Letztes Update am Di, 09.04.2019 10:55

APAOnlineticker / Tiroler Tageszeitung Onlineausgabe


Scheinfirmen im Ausland bereiten Finanzpolizei Probleme



Nickelsdorf (APA) - Finanzpolizei und Wirtschaftskammer haben am Dienstag gemeinsam mit der Polizei ihre gemeinsamen Schwerpunktkontrollen bei burgenländischen Grenzübergängen wieder aufgenommen.
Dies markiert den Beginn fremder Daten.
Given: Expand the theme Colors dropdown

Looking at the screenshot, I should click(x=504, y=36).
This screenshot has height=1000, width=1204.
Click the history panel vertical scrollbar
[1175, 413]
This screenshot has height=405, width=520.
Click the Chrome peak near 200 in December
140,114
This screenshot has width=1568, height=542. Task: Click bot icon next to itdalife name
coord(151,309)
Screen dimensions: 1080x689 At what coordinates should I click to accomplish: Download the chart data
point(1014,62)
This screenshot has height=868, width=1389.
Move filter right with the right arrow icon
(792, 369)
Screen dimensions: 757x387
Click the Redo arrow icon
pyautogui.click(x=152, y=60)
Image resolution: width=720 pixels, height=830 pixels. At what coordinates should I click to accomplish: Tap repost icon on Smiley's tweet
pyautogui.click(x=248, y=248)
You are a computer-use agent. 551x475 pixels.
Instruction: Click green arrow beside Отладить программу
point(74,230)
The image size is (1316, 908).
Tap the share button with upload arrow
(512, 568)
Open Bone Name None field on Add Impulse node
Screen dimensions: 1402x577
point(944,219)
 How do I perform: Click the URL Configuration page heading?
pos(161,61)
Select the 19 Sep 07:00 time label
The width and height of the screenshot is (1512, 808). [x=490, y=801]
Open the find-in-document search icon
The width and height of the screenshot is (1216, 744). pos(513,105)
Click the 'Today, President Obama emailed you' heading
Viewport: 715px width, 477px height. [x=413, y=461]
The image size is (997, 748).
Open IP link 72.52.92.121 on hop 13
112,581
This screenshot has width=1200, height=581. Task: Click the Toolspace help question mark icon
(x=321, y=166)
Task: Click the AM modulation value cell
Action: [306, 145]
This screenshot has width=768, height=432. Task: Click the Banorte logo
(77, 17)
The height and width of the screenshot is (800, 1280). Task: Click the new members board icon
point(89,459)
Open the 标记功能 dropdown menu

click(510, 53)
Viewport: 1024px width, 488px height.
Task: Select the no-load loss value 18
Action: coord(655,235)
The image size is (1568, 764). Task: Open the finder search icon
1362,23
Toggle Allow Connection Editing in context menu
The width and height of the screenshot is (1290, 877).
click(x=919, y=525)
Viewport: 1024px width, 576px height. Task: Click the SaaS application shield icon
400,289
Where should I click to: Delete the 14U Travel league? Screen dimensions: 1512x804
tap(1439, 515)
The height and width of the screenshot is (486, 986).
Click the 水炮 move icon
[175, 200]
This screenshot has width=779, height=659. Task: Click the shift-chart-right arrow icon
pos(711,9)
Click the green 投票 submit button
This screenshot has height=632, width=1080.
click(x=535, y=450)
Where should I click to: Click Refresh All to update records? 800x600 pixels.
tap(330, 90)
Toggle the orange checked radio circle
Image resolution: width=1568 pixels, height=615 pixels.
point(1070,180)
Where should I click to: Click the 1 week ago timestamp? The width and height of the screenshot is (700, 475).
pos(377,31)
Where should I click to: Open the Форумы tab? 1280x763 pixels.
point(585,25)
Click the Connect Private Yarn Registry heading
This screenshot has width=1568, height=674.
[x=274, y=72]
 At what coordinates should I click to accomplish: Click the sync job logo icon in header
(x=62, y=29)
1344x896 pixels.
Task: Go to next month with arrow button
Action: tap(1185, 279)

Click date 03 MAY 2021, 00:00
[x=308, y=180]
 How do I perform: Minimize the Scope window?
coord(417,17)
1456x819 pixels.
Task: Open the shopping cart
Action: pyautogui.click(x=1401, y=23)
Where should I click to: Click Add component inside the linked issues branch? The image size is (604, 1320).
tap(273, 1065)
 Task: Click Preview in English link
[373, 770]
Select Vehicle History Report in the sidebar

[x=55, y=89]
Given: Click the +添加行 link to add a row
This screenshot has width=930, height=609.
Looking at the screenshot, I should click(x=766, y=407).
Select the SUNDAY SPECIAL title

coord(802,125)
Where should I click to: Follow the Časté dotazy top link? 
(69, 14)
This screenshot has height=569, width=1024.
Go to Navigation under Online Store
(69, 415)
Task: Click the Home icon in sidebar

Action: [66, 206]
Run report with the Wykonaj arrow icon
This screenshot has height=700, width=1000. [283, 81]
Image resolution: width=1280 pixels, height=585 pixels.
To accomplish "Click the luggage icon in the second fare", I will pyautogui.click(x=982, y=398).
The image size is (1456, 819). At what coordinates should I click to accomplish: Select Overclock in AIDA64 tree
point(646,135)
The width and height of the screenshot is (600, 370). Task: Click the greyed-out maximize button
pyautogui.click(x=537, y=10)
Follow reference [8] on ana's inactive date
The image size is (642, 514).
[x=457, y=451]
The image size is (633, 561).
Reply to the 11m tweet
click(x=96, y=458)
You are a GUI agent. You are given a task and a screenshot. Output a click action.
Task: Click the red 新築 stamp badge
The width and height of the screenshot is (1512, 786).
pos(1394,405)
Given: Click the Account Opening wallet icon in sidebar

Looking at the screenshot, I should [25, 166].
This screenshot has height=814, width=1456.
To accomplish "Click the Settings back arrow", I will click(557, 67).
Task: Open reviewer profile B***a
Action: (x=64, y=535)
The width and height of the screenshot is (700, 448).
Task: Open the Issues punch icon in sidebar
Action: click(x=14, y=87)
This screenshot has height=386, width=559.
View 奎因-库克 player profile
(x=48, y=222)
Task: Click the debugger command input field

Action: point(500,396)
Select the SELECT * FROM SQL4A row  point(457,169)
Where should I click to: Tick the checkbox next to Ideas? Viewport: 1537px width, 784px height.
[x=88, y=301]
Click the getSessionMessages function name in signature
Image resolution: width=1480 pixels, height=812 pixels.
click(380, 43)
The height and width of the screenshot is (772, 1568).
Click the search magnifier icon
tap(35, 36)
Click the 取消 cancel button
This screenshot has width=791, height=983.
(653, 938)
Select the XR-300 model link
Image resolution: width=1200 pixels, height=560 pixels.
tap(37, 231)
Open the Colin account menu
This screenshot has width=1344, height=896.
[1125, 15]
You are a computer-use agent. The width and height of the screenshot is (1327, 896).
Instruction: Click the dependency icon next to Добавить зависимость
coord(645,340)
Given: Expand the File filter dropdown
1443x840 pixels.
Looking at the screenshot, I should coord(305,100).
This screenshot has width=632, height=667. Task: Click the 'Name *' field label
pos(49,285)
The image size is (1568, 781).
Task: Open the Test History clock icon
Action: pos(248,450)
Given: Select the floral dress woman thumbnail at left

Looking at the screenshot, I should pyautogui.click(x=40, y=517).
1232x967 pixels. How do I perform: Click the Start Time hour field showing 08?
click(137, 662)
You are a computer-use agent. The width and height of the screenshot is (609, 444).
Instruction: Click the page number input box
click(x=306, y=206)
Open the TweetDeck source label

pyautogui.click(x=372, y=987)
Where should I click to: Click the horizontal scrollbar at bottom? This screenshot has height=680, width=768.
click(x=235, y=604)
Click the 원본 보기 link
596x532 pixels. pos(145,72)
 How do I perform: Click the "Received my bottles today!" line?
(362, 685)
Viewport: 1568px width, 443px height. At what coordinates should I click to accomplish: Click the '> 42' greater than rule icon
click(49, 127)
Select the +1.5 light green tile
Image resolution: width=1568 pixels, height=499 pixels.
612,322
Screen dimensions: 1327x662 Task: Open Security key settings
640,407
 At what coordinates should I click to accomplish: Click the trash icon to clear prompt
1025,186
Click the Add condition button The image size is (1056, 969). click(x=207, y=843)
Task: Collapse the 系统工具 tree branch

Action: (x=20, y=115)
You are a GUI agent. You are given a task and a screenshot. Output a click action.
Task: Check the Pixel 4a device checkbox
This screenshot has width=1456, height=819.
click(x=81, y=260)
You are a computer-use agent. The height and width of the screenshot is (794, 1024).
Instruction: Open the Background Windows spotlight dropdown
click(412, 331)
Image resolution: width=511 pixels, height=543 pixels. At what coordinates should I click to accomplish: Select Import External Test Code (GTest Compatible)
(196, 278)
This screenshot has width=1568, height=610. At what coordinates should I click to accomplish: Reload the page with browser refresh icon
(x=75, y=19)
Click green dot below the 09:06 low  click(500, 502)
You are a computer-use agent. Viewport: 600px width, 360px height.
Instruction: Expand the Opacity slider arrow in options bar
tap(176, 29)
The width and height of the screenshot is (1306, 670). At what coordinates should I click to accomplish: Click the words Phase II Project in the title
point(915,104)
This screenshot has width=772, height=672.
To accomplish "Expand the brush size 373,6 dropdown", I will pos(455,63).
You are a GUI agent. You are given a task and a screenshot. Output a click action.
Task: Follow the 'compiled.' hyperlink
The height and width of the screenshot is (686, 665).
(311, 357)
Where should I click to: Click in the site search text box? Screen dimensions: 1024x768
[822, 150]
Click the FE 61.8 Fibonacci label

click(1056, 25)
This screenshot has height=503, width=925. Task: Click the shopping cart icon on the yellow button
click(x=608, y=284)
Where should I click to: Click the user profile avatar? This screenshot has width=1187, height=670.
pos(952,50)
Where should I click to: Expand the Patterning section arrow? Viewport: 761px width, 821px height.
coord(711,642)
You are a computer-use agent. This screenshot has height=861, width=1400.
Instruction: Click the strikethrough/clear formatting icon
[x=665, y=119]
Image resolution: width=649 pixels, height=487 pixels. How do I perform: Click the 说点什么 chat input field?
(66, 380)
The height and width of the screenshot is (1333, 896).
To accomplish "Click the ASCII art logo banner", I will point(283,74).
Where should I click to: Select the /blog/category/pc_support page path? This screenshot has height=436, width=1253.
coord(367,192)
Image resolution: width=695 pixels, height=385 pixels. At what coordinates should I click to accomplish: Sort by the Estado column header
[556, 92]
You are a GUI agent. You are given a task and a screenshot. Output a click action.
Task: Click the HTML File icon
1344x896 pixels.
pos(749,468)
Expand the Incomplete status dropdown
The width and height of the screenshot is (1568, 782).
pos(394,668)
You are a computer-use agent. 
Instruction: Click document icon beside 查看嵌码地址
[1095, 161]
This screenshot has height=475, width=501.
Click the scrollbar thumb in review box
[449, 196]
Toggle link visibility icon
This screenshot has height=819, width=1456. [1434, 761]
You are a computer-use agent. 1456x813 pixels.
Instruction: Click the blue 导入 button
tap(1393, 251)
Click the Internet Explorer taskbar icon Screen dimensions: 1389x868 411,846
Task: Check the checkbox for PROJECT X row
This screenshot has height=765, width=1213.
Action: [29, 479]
Mit der Aktion soll ein Beitrag zum Kampf gegen Lohn- und Sozialdumping geleistet werden. Eine neue Form von Scheinfirmen, die aus Nachbarländern Arbeitskräfte nach Österreich entsenden, bereitet der Finanzpolizei Probleme.

„Aus den östlichen Nachbarländern wird hereingearbeitet und man nimmt einfach das Lohnniveau von dort mit und umgeht die österreichischen Bestimmungen zum Lohn- und Sozialdumpinggesetz“, schilderte Wilfried Lehner, der Leiter der Finanzpolizei, bei einem Lokalaugenschein in Nickelsdorf.

Seit ein bis zwei Jahren stelle man eine neue Form der Hinterziehung fest, bei der sehr organisiert vorgegangen werde. Dabei würden ausländische Scheinfirmen konstruiert, über die Personen mit Migrationshintergrund im Ausland - meist in sehr geringem Ausmaß - angemeldet und von dort pro forma nach Österreich entsandt würden. Das Ausweichen auf ausländische Scheinfirmen führte Lehner darauf zurück, dass die Entdeckung von inländischen Firmenkonstrukten inzwischen besser funktioniere.

Große Probleme bereite, dass solche entsendeten Arbeitskräfte oft mit dem Dokument A1 ausgestattet seien - dieses bestätigt, dass der Betreffende im Ausland bei der Sozialversicherung angemeldet ist. Und dieses Dokument sei für die österreichischen Behörden bindend. Zusätzlich zögen derartige Firmenkonstruktionen ein Geldwäscheproblem nach sich, weil sie sich dazu eignen würden, Kapital von A nach B zu transferieren.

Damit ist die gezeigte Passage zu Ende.